Datuk Seri Kalimullah expects BN to again lose the popular vote.
"While I am sure that BN will again lose the popular vote in the next general election, I am not so sure it will lose parliamentary majority," said Datuk Seri Kalimullah.
In the last polls in 2013, BN for the first time in 13 general elections lost the popular vote, garnering 47.4 per cent of total votes cast. The opposition parties received 50.9 per cent of the votes, with the remainder being spoilt votes.
BN won despite losing the popular vote as there are more seats in rural Peninsular Malaysia, which are BN-friendly, than in urban townships with a higher density of people who tend to support the opposition.
Four of the main opposition parties, minus PAS, are now grouped under the Pakatan Harapan (PH) alliance.
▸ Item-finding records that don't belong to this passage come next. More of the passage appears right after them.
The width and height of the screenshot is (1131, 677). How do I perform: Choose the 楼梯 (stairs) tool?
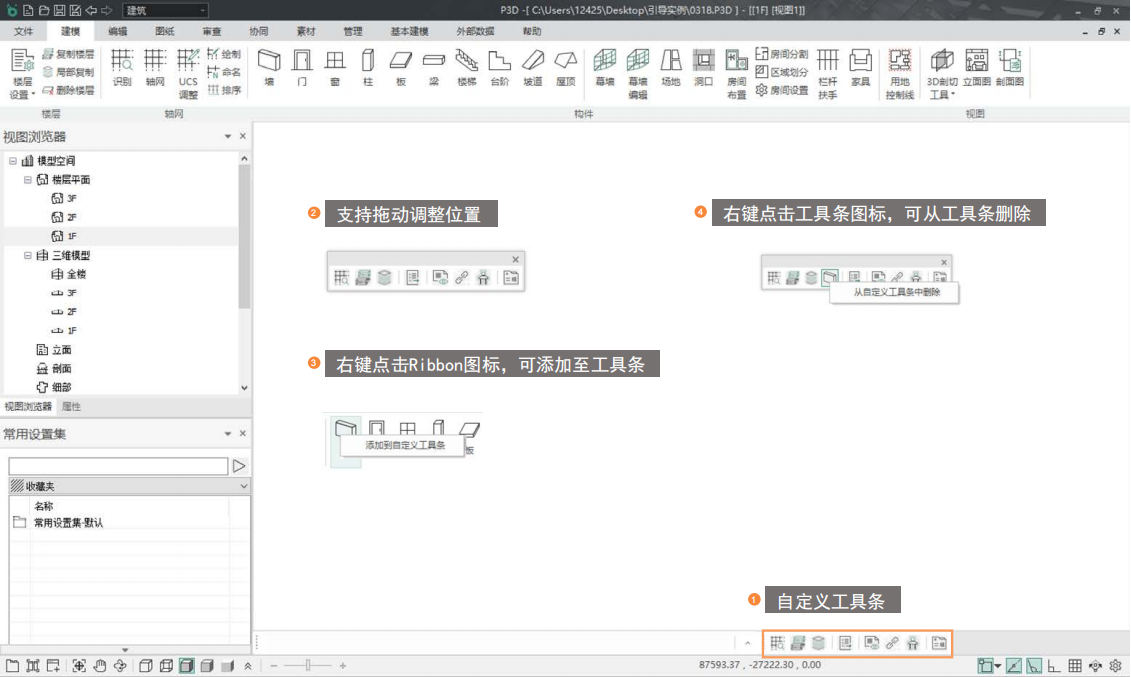467,65
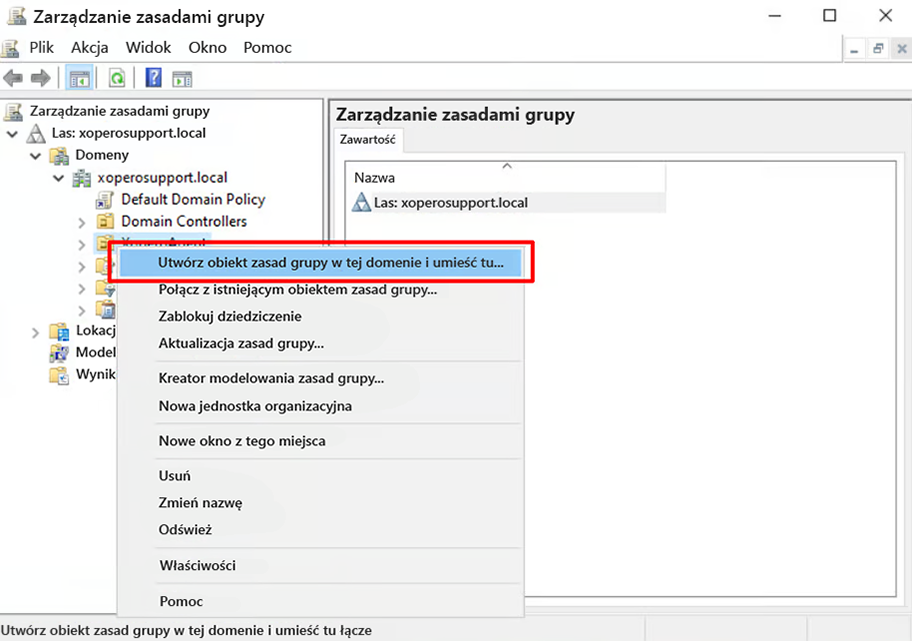Screen dimensions: 912x641
Task: Click the Forward arrow toolbar icon
Action: pos(40,78)
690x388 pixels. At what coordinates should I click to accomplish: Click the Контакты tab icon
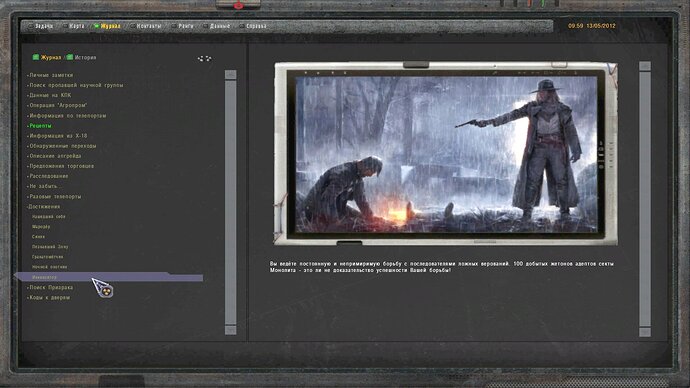(x=132, y=26)
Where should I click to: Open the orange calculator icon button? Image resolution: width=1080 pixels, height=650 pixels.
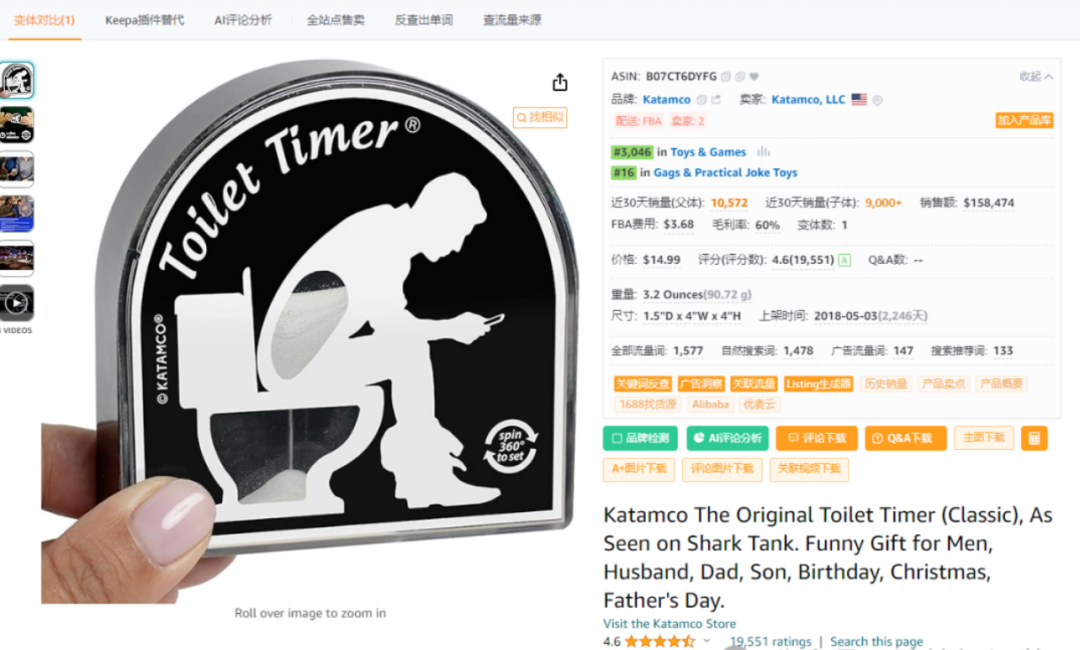click(x=1034, y=439)
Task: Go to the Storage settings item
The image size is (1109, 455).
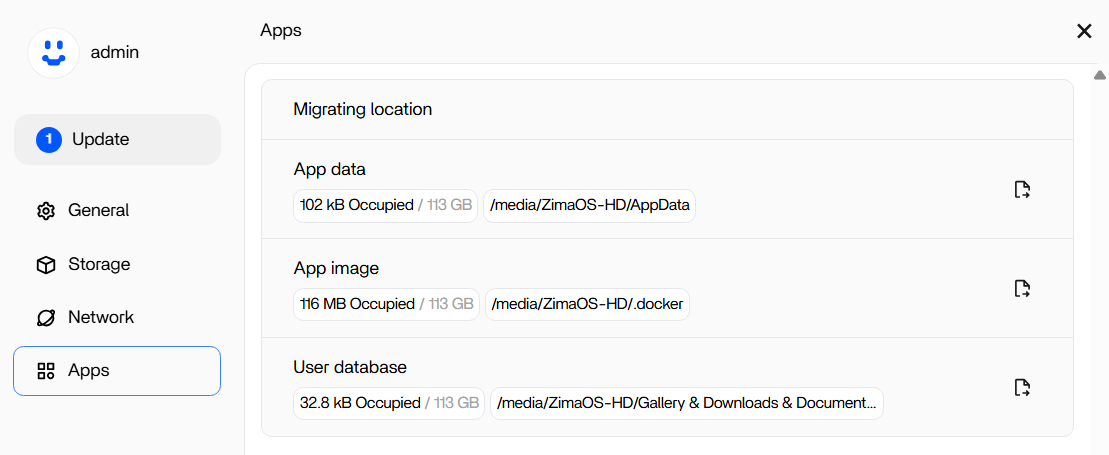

They last week picked Dr Mahathir as their nominee for the prime minister's post should PH take power.
Meanwhile, other speakers at the forum spoke about elections this year in countries such as Indonesia and Thailand.
Indonesia's presidential election will be held in 2019 but the vast country will hold 171 regional elections this year which Mr Meidyatama Suryodinigrat, president director of Antara news agency, described as "the year of political noise".
Thailand is expected to hold its elections near the end of this year.
There is keen interest in how the country will transition back from a military government to holding democratic elections under a new King, said Dr Thitinan Pongsudhirak, director of Thailand's Institute of Security and International Studies.
Correction note: In our earlier story, we wrongly attributed to Bernama news agency chairman Azman Ujang, a comment that the Barisan Nasional is expected to face a tough election battle due to public unhappiness over government scandals and cost-of-living issues. We are sorry for the error.